▸ **TEKSTFRAGMENT**:
==*==

In de Wet milieubeheer en het bijbehorende Besluit milieueffectrapportage (Besluit m.e.r.) is wettelijk geregeld voor welke projecten en besluiten een vorm van mer-verplichting geldt. Om verschillende redenen is in het kader van het bestemmingsplan Bloemendalerpolder sprake van verplichtingen op grond van het Besluit m.e.r.:

  • vanwege de omvang van de Bloemendalerpolder als stedelijk ontwikkelingsproject geldt een mer-beoordelingsplicht (realisatie van meer dan 2.000 woningen en/of meer dan 100 ha, activiteit D11.1 uit bijlage 1 van het Besluit m.e.r.);
  • tevens geldt een mer-beoordelingsplicht via de drempel voor een landinrichtingsproject (functiewijziging met een oppervlakte van 125 ha of meer van water, natuur, recreatie of landbouw, activiteit D9);
  • het bestemmingsplan Bloemendalerpolder biedt ook mogelijkheden voor de realisatie van een sluis. De mer-beoordelingsplicht (vanwege de aanpassingen aan de dijk langs de Vecht, activiteit D3.2 uit de bijlage van het Besluit m.e.r.) is gekoppeld aan het projectplan op grond van de Waterwet. Omdat het bestemmingsplan kaderstellend is voor dit vervolgbesluit, geldt vanwege de aanleg van de sluis een planmer-plicht voor het bestemmingsplan;
  • tot slot kunnen de activiteiten in de Bloemendalerpolder mogelijk significant negatieve effecten hebben op Natura 2000-gebieden vanwege stikstofdepositie (vanwege toename van verkeer over met name de A1) en recreatiedruk. Wanneer significante negatieve effecten binnen Natura 2000 niet op voorhand kunnen worden uitgesloten is een passende beoordeling op grond van de Natuurbeschermingswet noodzakelijk. Een passende beoordeling in het kader van een bestemmingsplan leidt automatisch tot een planmer-plicht.

Een mer-beoordelingsplicht houdt in dat de gemeenteraad op basis van een onderzoek beslist of er een volledige projectmer-procedure doorlopen moet worden. Wanneer belangrijke negatieve milieueffecten niet zijn uit te sluiten, is een projectMER noodzakelijk. De procedures voor planmer en projectmer zijn ongeveer gelijk aan elkaar. Ook is het inhoudelijk goed mogelijk om planmer en projectmer te integreren (qua reikwijdte en detailniveau). Vanwege de schaal van de beoogde ontwikkelingen en de mogelijke gevolgen voor Natura 2000 stellen de gemeenten Weesp en Muiden daarom een gecombineerd plan- en projectMER op. Het doorlopen van een mer-beoordelingsprocedure is daarmee niet meer noodzakelijk: er wordt reeds gekozen voor een volwaardige mer-procedure.

Doel van een plan- en projectMER is het integreren van milieuoverwegingen bij de voorbereiding van in dit geval een bestemmingsplan. Zo wordt ervoor gezorgd dat de milieuaspecten in een zo vroeg mogelijk stadium van de planvorming worden betrokken.

==*==

▸ **VASTGELEGDE GEGEVENS**:
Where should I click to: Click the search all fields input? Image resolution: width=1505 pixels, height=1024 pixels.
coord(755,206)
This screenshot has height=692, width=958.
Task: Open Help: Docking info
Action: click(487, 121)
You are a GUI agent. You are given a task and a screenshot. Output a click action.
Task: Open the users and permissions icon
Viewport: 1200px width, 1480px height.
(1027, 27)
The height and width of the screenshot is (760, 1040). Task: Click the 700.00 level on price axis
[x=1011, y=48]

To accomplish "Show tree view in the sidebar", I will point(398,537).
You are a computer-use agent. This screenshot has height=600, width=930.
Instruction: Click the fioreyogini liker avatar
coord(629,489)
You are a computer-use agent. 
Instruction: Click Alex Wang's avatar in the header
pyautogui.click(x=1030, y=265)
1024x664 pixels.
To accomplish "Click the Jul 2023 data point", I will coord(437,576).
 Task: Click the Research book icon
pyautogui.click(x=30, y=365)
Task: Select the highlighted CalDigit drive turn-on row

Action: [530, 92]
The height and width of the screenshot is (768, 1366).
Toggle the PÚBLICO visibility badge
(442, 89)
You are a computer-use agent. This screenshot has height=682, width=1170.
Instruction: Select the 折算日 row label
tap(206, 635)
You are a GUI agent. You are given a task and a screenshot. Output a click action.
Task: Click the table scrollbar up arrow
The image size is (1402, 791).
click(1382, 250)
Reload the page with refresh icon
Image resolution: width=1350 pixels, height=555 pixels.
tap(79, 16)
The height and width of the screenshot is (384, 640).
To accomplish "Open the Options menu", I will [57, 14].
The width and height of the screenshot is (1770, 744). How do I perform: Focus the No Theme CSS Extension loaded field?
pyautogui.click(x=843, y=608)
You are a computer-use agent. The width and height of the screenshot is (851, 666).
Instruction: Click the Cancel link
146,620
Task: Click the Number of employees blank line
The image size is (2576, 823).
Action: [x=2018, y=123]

==*==

▸ **JOUW OPDRACHT**: Kun je uit de tekst over de mer-plicht voor de Bloemendalerpolder woordelijk kopiëren wat tussen "Een mer-beoordelingsplicht houdt" en "een volwaardige mer-procedure." staat, beide meegerekend? De gegevens spelen hierbij geen enkele rol.

▸ **VERWACHT ANTWOORD**:
Een mer-beoordelingsplicht houdt in dat de gemeenteraad op basis van een onderzoek beslist of er een volledige projectmer-procedure doorlopen moet worden. Wanneer belangrijke negatieve milieueffecten niet zijn uit te sluiten, is een projectMER noodzakelijk. De procedures voor planmer en projectmer zijn ongeveer gelijk aan elkaar. Ook is het inhoudelijk goed mogelijk om planmer en projectmer te integreren (qua reikwijdte en detailniveau). Vanwege de schaal van de beoogde ontwikkelingen en de mogelijke gevolgen voor Natura 2000 stellen de gemeenten Weesp en Muiden daarom een gecombineerd plan- en projectMER op. Het doorlopen van een mer-beoordelingsprocedure is daarmee niet meer noodzakelijk: er wordt reeds gekozen voor een volwaardige mer-procedure.